(Dataset records begins)

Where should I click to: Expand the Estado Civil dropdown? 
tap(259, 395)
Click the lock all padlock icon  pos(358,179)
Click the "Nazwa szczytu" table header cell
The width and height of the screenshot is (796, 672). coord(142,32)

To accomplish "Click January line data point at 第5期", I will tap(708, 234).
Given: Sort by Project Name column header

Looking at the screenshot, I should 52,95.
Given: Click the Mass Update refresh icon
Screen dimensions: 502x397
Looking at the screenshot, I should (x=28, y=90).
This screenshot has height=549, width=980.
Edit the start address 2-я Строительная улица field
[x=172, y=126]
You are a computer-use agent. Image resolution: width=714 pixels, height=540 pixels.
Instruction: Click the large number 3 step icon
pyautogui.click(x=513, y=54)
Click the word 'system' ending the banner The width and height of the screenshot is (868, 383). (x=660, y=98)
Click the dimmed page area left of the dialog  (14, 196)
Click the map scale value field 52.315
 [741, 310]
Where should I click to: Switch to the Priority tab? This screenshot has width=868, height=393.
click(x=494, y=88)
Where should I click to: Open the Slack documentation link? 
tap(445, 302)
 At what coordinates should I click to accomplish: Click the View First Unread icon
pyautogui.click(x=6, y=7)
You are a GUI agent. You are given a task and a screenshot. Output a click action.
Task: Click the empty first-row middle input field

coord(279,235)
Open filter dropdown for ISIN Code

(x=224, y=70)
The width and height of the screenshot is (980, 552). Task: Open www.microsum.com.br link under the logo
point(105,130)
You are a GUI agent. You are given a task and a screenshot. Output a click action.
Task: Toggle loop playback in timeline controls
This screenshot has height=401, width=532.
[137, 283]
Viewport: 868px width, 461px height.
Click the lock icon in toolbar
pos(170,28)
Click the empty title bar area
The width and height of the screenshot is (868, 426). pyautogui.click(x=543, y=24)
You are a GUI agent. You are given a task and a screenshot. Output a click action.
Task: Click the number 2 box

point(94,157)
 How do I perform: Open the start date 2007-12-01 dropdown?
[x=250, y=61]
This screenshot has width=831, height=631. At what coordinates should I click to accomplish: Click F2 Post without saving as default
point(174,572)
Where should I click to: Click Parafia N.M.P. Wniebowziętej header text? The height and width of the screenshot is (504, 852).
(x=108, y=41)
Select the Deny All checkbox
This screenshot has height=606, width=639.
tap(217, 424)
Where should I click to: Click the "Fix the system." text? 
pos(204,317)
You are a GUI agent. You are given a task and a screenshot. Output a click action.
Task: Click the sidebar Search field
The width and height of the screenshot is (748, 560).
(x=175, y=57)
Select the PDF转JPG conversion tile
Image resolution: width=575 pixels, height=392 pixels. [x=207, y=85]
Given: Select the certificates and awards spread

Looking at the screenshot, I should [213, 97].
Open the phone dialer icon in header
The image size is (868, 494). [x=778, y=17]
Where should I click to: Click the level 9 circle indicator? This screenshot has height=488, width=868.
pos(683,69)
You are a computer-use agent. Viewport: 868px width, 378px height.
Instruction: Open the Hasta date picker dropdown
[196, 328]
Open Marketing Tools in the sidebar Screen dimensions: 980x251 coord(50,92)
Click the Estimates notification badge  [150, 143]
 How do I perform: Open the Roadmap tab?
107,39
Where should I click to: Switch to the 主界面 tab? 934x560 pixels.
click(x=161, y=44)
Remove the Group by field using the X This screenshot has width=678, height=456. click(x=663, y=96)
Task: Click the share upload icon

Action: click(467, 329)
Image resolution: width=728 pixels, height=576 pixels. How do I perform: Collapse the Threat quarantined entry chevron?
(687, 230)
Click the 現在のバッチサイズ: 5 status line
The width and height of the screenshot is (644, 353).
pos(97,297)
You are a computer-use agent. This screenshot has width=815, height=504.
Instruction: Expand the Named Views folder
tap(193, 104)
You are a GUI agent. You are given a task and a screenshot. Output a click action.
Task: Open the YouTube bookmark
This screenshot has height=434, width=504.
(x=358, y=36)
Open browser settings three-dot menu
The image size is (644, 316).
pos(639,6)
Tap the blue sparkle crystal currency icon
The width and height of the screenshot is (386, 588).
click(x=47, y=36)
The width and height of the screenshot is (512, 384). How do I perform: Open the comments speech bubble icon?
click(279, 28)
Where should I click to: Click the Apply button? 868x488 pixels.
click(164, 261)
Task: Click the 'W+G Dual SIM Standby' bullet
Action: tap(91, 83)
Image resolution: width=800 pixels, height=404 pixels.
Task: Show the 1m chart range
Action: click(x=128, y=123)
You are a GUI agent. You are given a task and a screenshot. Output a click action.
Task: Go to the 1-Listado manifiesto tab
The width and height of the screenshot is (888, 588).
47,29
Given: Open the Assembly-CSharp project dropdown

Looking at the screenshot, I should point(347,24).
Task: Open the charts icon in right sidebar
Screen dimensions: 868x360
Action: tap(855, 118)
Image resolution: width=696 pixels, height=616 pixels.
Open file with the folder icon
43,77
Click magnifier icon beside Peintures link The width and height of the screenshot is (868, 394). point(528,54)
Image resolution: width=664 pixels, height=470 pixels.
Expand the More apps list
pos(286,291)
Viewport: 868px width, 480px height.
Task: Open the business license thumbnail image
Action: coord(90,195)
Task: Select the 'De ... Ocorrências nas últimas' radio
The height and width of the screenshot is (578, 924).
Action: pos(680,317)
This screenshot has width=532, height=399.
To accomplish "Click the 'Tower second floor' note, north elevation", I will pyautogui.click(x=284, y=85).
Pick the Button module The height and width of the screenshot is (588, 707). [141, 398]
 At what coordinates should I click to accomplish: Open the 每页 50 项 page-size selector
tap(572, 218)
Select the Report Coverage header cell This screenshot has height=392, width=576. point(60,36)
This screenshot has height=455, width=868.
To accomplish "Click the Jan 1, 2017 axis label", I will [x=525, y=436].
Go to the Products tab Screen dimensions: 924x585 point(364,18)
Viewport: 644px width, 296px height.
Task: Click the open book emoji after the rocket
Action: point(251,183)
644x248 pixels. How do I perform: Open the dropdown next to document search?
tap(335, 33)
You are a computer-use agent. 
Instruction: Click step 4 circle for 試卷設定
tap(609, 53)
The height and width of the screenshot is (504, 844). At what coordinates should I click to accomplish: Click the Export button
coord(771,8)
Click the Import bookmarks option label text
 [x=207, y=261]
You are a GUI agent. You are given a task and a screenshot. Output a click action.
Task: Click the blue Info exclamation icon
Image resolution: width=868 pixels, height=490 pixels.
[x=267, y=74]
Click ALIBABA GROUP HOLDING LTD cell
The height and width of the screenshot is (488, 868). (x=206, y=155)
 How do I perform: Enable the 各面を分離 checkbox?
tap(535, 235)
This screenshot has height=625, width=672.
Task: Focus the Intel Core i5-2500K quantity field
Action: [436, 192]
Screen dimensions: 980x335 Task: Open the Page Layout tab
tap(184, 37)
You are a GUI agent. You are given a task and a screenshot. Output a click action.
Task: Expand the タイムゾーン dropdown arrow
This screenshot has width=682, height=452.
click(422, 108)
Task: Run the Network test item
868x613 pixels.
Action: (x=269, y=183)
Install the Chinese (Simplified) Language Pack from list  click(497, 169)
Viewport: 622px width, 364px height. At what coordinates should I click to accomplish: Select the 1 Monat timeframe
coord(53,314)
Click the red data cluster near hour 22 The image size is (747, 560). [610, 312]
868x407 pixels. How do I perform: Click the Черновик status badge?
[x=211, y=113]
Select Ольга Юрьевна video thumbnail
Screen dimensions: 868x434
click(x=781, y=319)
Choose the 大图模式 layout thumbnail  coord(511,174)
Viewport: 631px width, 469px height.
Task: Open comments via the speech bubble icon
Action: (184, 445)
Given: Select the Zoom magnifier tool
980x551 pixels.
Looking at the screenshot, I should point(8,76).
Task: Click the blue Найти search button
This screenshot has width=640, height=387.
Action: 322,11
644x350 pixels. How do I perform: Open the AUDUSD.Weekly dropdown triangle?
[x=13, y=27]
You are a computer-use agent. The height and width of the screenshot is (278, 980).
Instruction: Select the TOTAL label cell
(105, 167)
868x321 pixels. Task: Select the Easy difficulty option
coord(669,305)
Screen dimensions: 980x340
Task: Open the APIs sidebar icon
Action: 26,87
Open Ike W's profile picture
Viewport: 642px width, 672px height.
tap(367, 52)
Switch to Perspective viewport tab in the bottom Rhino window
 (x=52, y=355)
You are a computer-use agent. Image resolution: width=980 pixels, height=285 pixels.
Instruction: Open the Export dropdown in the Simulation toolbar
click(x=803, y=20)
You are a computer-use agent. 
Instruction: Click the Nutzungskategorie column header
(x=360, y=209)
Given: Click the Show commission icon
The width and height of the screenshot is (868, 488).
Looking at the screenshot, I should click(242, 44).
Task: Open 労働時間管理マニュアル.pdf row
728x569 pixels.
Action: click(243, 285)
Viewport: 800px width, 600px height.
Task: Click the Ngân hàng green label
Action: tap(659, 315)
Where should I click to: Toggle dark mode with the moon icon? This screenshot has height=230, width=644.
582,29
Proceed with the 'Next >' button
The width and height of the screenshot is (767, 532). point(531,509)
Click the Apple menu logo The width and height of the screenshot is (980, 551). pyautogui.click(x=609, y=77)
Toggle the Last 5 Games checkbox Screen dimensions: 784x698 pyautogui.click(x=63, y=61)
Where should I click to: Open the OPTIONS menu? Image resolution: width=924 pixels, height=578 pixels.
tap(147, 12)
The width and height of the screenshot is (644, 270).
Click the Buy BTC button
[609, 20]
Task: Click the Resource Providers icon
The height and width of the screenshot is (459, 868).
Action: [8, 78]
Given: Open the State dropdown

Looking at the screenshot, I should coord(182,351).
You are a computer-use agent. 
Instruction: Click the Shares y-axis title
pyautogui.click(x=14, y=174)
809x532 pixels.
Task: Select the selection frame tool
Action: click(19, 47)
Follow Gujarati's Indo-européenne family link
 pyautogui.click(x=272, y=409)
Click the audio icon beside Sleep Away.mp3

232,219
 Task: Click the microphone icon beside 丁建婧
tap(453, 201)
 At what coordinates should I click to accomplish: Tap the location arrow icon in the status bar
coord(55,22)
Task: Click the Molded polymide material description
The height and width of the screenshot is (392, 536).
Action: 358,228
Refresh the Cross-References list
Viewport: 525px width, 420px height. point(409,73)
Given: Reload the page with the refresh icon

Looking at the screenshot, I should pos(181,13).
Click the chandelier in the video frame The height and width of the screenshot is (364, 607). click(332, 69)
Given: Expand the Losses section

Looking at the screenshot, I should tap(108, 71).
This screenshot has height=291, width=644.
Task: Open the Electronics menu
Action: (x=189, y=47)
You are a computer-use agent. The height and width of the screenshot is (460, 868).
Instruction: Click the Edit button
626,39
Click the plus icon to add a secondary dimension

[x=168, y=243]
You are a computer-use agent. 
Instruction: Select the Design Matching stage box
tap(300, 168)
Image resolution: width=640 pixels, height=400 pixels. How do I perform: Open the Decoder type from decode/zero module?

(Dataset records ends)

_Task to complete:_ In the entries above, restate word for word the lines between the one holding "Click the red" and the one holding "The width and height of the screenshot is (644, 270).", inclusive, and nothing besides.

_Problem solution:_
Click the red data cluster near hour 22 The image size is (747, 560). [610, 312]
868x407 pixels. How do I perform: Click the Черновик status badge?
[x=211, y=113]
Select Ольга Юрьевна video thumbnail
Screen dimensions: 868x434
click(x=781, y=319)
Choose the 大图模式 layout thumbnail  coord(511,174)
Viewport: 631px width, 469px height.
Task: Open comments via the speech bubble icon
Action: (184, 445)
Given: Select the Zoom magnifier tool
980x551 pixels.
Looking at the screenshot, I should point(8,76).
Task: Click the blue Найти search button
This screenshot has width=640, height=387.
Action: 322,11
644x350 pixels. How do I perform: Open the AUDUSD.Weekly dropdown triangle?
[x=13, y=27]
You are a computer-use agent. The height and width of the screenshot is (278, 980).
Instruction: Select the TOTAL label cell
(105, 167)
868x321 pixels. Task: Select the Easy difficulty option
coord(669,305)
Screen dimensions: 980x340
Task: Open the APIs sidebar icon
Action: 26,87
Open Ike W's profile picture
Viewport: 642px width, 672px height.
tap(367, 52)
Switch to Perspective viewport tab in the bottom Rhino window
 (x=52, y=355)
You are a computer-use agent. Image resolution: width=980 pixels, height=285 pixels.
Instruction: Open the Export dropdown in the Simulation toolbar
click(x=803, y=20)
You are a computer-use agent. 
Instruction: Click the Nutzungskategorie column header
(x=360, y=209)
Given: Click the Show commission icon
The width and height of the screenshot is (868, 488).
Looking at the screenshot, I should click(242, 44).
Task: Open 労働時間管理マニュアル.pdf row
728x569 pixels.
Action: click(243, 285)
Viewport: 800px width, 600px height.
Task: Click the Ngân hàng green label
Action: tap(659, 315)
Where should I click to: Toggle dark mode with the moon icon? This screenshot has height=230, width=644.
582,29
Proceed with the 'Next >' button
The width and height of the screenshot is (767, 532). point(531,509)
Click the Apple menu logo The width and height of the screenshot is (980, 551). pyautogui.click(x=609, y=77)
Toggle the Last 5 Games checkbox Screen dimensions: 784x698 pyautogui.click(x=63, y=61)
Where should I click to: Open the OPTIONS menu? Image resolution: width=924 pixels, height=578 pixels.
tap(147, 12)
The width and height of the screenshot is (644, 270).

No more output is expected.